Because it would kill me if I were. If loving me meant she lost a piece of herself, I wouldn’t be able to live with that. I’d walk away before I ever let that happen.
“You’re not,” she whispers, fingers threading through mine. “But I need to know that I’m not just filling a space until it closes.”
I squeeze her hand, my thumb brushing along the ridge of her knuckle. “You’re not a placeholder, Lila. You’re the reason I stopped feeling like something was missing.”
I pause, letting that truth sink into the space between us.
“If you want that lab job, take it. I’ll be cheering you on every step of the way. Hell, I’ll drive you to the airport myself and set up a second home in Chicago if that’s what it takes. But I won’t let you forget that you’re not in this alone. Not anymore. Whatever you want—career, family, a life filled with purpose—you can have it. All of it. And I’ll be right beside you for every step, every stumble, every fucking triumph.”
Her eyes glisten with something that looks a lot like hope.
And at that moment, I swear, there’s nothing I wouldn’t do to keep that hope alive in her. Nothing.
She leans into me then, her head on my shoulder, her breath warm against my neck.
“I’m not ready to say I’m giving it up,” she whispers. “But I’m not ready to let it go either.”

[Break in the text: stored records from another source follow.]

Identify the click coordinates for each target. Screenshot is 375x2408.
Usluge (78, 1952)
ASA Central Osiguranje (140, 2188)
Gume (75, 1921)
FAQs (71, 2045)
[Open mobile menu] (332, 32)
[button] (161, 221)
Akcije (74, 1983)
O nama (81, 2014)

And somehow, that feels like everything. Because love doesn’t always come wrapped in certainty. Sometimes it comes in a butterfly that hasn’t hatched yet. In hands that still shake. In a deck shared in silence. And that’s just enough to keep hoping.
Chapter Twenty-two – Lila
It’s one of those hot, high-summer mornings when the sun glints off everything too sharp. The humidity is thick enough to drink, and every breath I take tastes like honeysuckle and leftover thunderstorm. The cicadas’ song fills the spaces between Oliver’s distant laughter and Evelyn humming something tuneless in the screened-in deck.

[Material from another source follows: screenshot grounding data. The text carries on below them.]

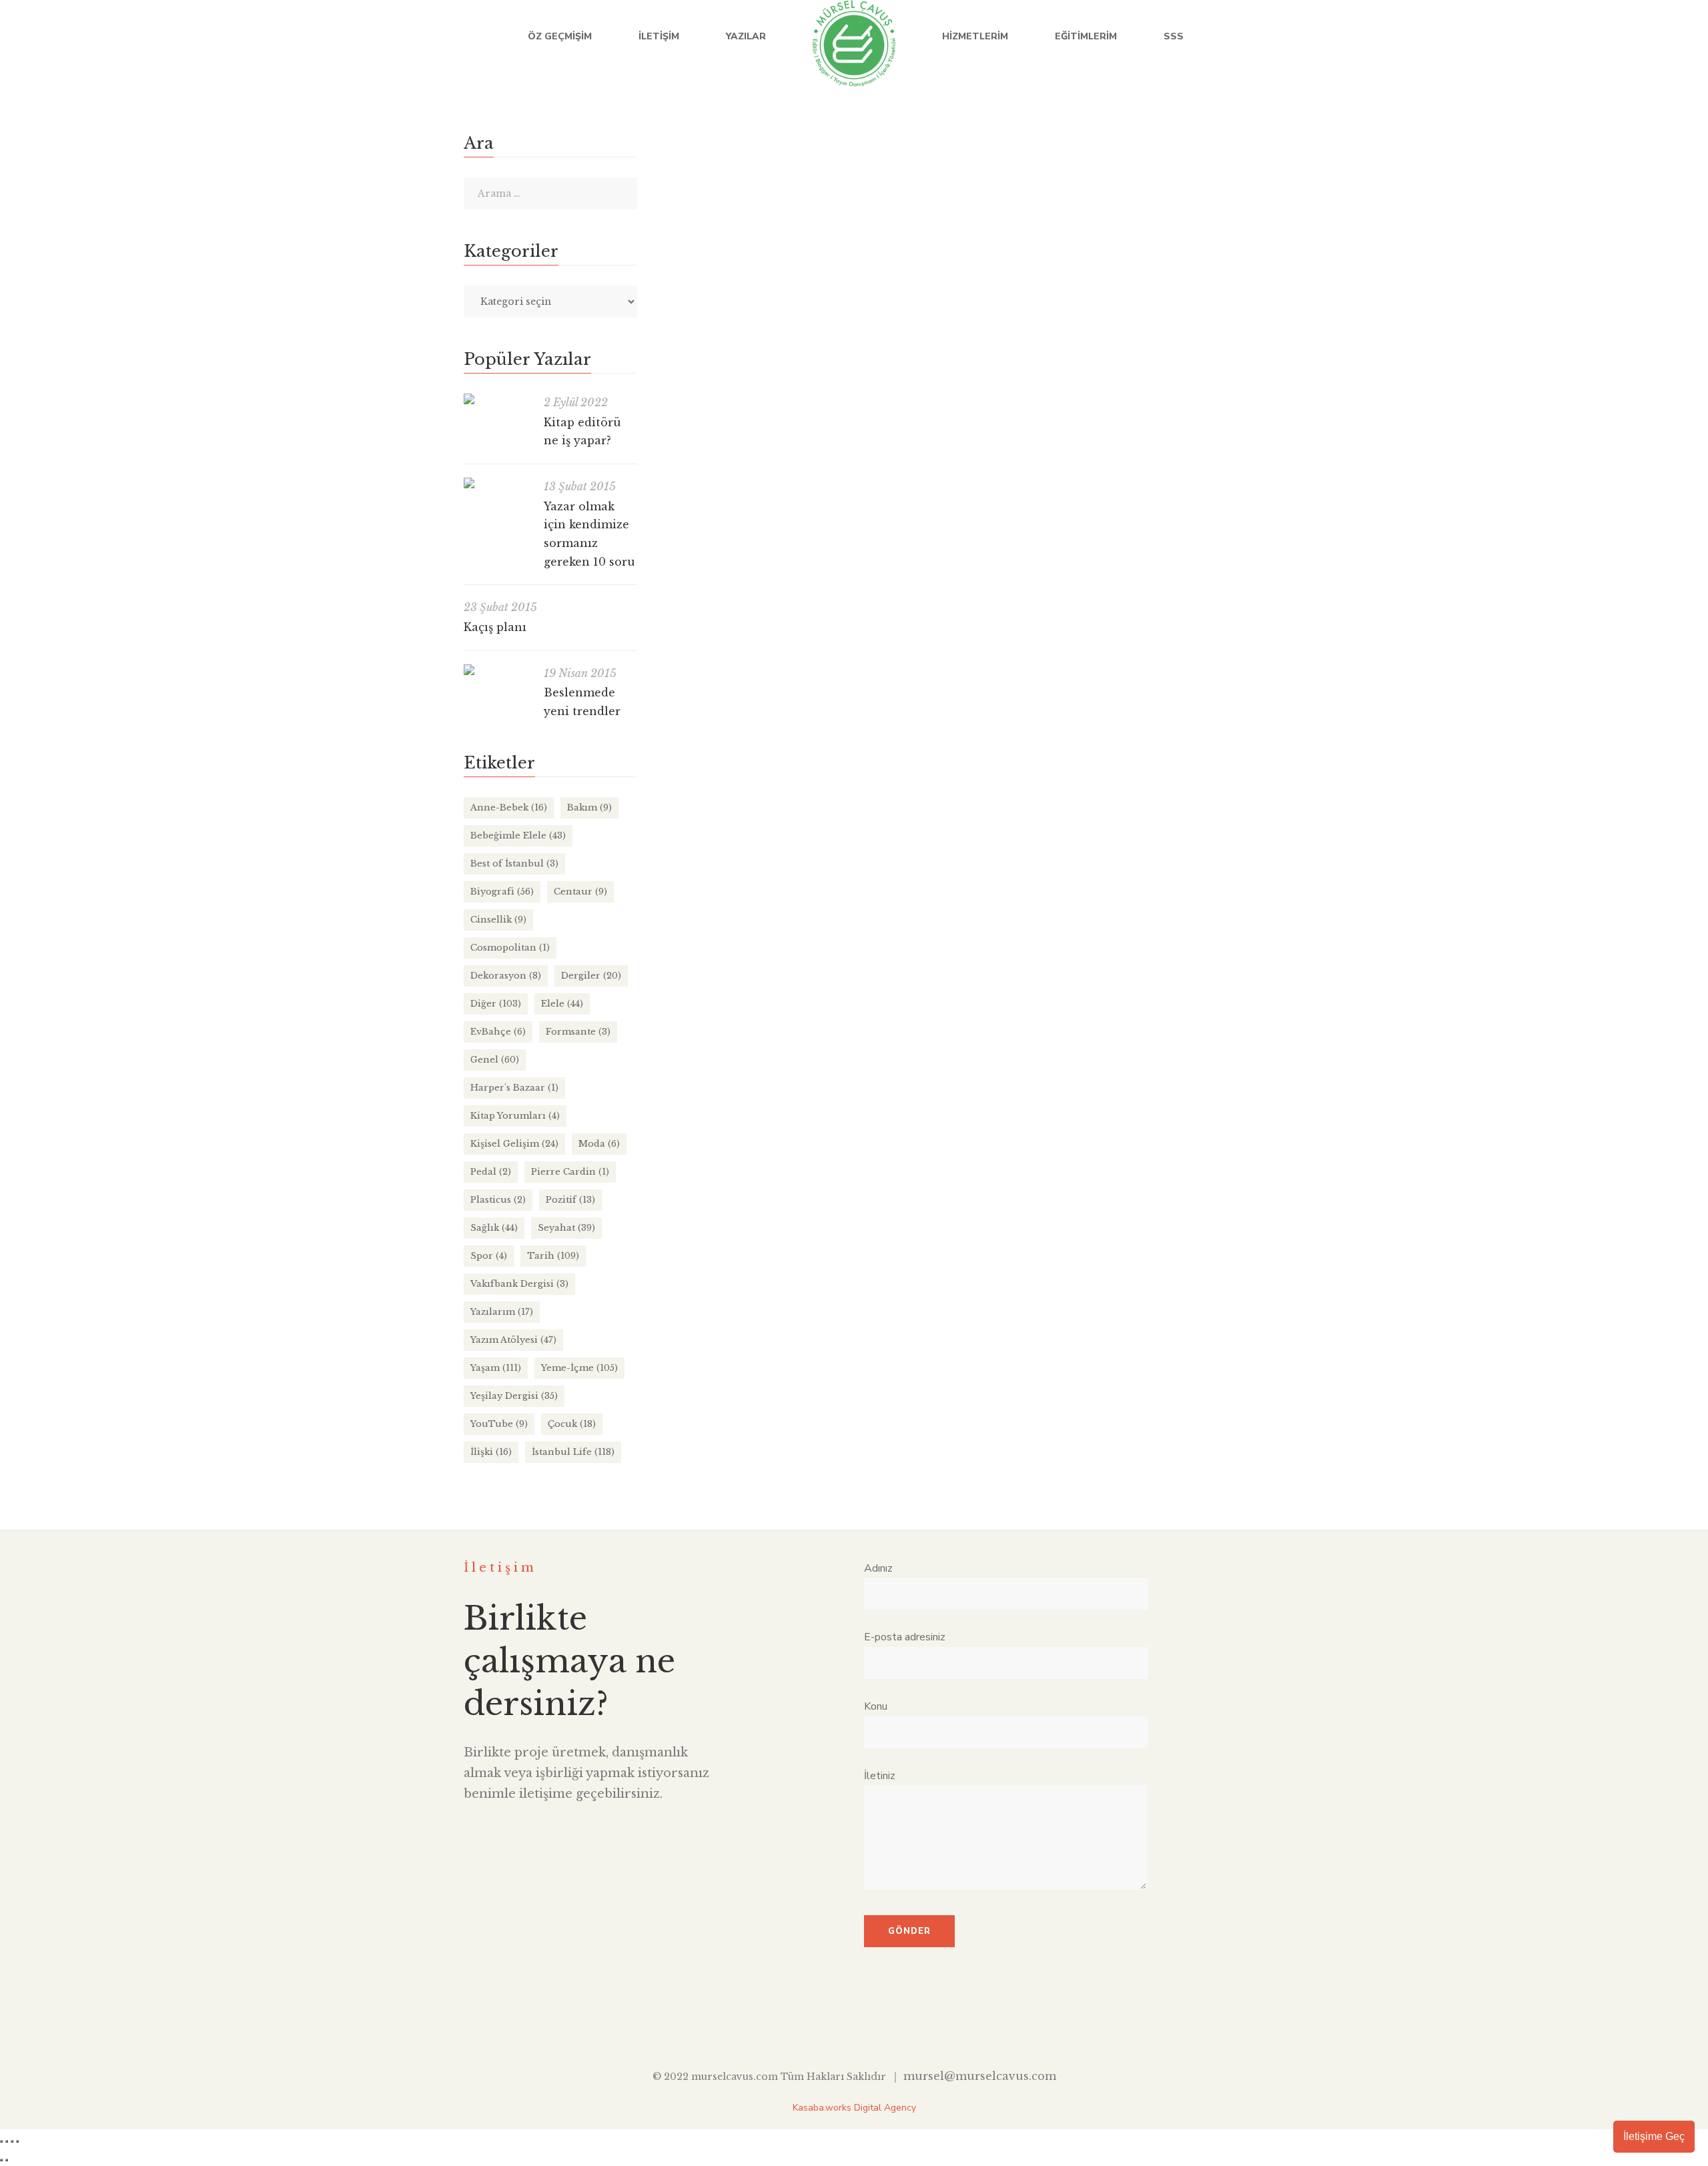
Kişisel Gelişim (514, 1143)
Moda (599, 1143)
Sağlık (1010, 594)
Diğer (943, 594)
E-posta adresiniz (904, 1637)
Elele (562, 1003)
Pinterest (915, 2025)
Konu (875, 1706)
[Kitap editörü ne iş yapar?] (497, 399)
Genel (977, 594)
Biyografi (502, 891)
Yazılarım (501, 1311)
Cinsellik (498, 919)
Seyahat (566, 1227)
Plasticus (498, 1199)
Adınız (878, 1568)
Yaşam (495, 1368)
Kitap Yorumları (515, 1115)
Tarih (553, 1255)
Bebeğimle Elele (518, 835)
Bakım (589, 807)
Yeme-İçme (579, 1368)
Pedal (490, 1171)
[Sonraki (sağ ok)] (6, 2160)
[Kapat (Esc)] (17, 2141)
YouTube (1610, 36)
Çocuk (572, 1424)
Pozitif (570, 1199)
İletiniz (879, 1775)
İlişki (491, 1452)
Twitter (1555, 36)
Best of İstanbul (514, 863)
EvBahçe (498, 1031)
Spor (488, 1255)
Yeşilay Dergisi (514, 1396)
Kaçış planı (495, 627)
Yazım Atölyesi (513, 1339)
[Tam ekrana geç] (6, 2141)
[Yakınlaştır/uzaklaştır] (1, 2141)
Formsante (578, 1031)
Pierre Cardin (570, 1171)
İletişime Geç (1654, 2136)
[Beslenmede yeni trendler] (497, 669)
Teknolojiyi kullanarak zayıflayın (759, 567)
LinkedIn (1583, 36)
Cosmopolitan (510, 947)
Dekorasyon (505, 975)
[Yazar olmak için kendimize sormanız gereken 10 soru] (497, 483)
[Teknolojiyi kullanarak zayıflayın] (931, 333)
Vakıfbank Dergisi (519, 1283)
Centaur (580, 891)
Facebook (1528, 36)
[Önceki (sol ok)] (1, 2160)
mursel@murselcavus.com (979, 2076)
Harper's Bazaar (514, 1087)
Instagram (1637, 36)
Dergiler (591, 975)
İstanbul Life (573, 1452)
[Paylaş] (12, 2141)
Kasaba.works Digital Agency (854, 2107)
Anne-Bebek (508, 807)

I’m at the kitchen table folding laundry, sock after sock, towel after towel, when there’s a knock.
Not loud. Not frantic. Just… steady. Measured enough that it puts something unfamiliar in my chest. The kind of feeling that saysthis knock isn’t here to borrow sugar.
I toss the clean dish towel aside and move toward the door, every step slowing without permission. Worry that it may be Dean’s father is at the forefront of my mind, quickly followed by an unpleasant visit from Prescott.

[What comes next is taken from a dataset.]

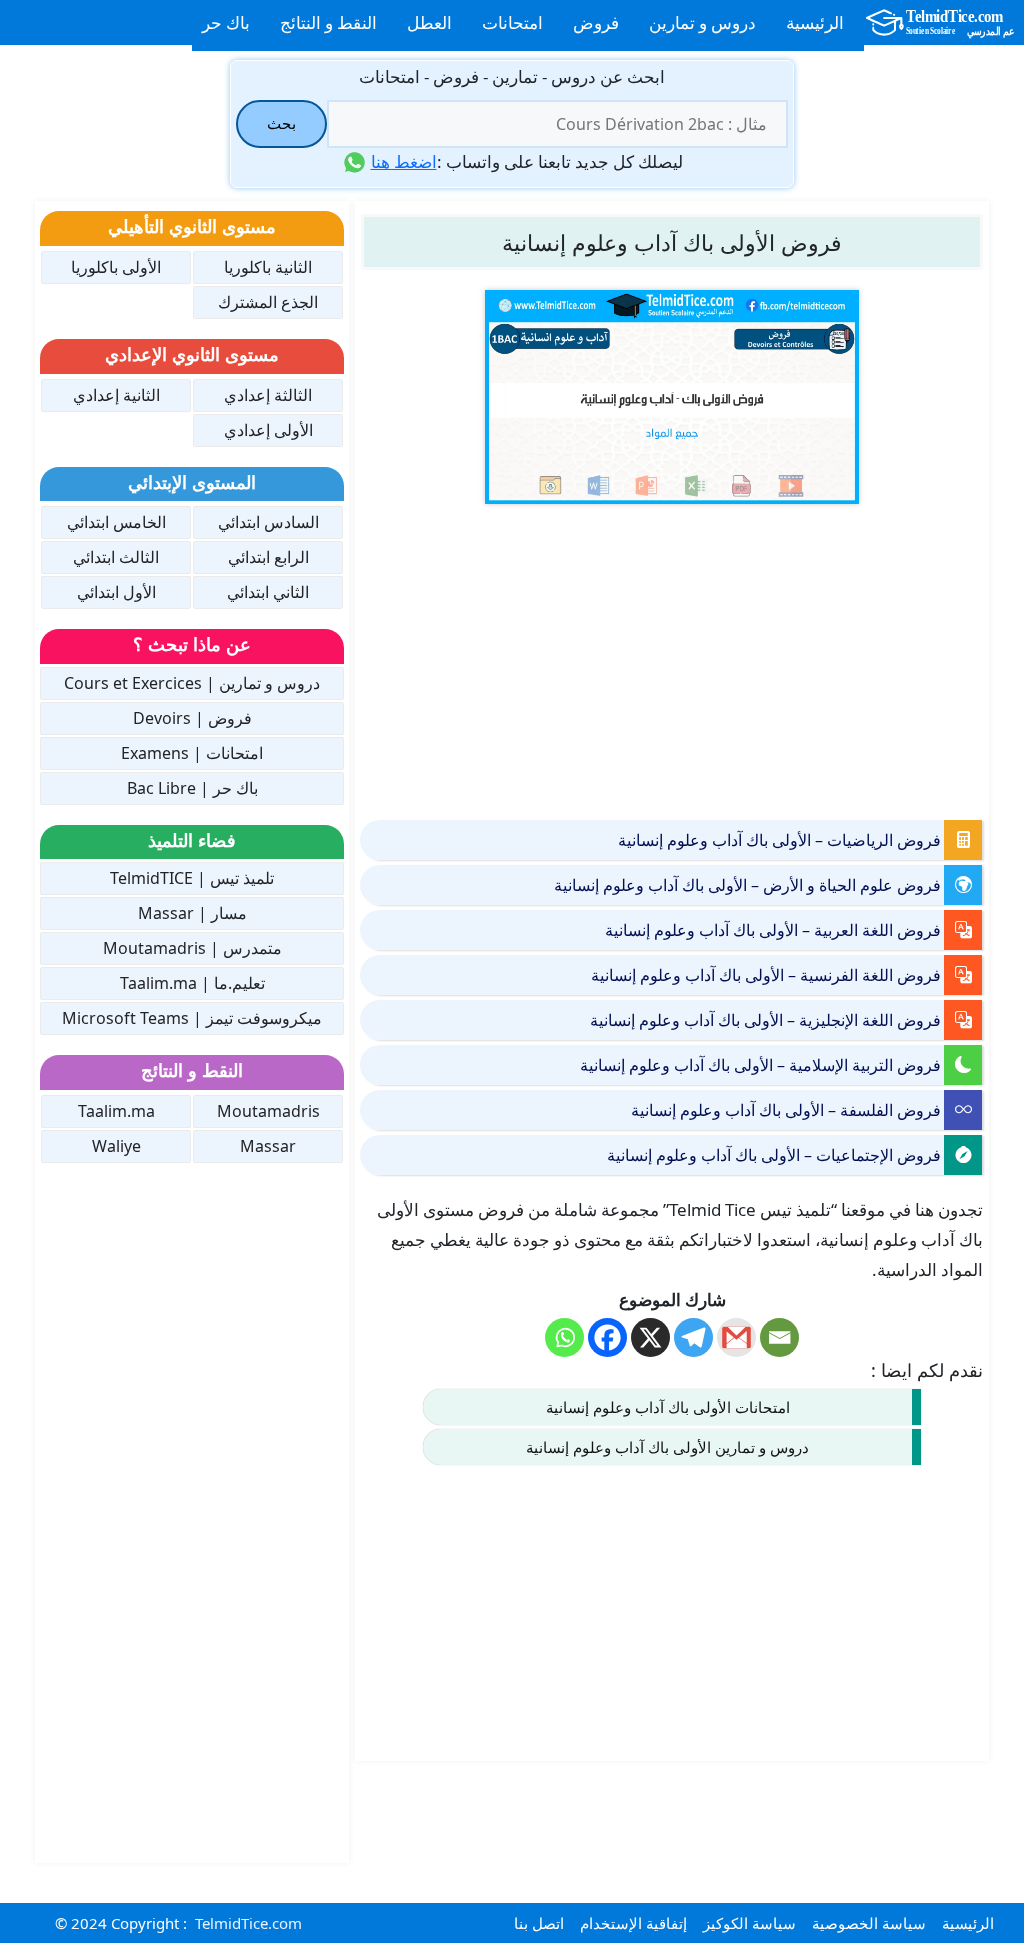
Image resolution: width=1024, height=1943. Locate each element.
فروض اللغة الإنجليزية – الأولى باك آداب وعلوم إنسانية (765, 1020)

And when I open it—I stop breathing because I recognize the person on the other side immediately. It’s her. Marin. Prescott’s wife. Her eyes meet mine, and for a second, I swear the entire world holds still.
She’s changed.
She’s not the perfect, polished, porcelain woman I remember seeing in the magazine articles Ashvi showed me with bloodred lipstick and pearls clutched like armor. Today, she’s all soft linen and flats. Her hair is dyed dark and tucked behind her ears like she gave up trying to style it, and her eyes… they aren’t sharp anymore.
They’re tired. Haunted.
That explains why no one has recognized her. Why I barely recognized her.
“I know I’m the last person you expected to see,” she says. Her voice is too quiet for someone used to taking up all the oxygen in a room.
I don’t answer right away, and my grip on the doorknob tightens.
She tucks a strand of hair behind her ear. Nervous. Marin Keating-Hoolihan looks nervous. “I just… Can we talk?”
Part of me wants to slam the door. Lock the past behind it, not that she has done anything wrong herself. It feels like I’m inviting Prescott back into my life.
But the rest of me, the part that survived her husband, the part that lived through the whispers and the sleepless nights and the questioning of my worth, sees something else in her eyes.
I step aside. “Come in.”
She exhales like she’s been underwater for days.
We sit at the table, the one coloring books and crayons strewed about and lemon tea rings on the wood. The laundry pile is still there. So is the sunlight and the sound of Evelyn laughing in the distance.
And somehow, that makes this feel real. Like she’s not in control here. Like she came to me.
“I know you probably want to know what I’m doing here still married to Prescott,” she says after a beat.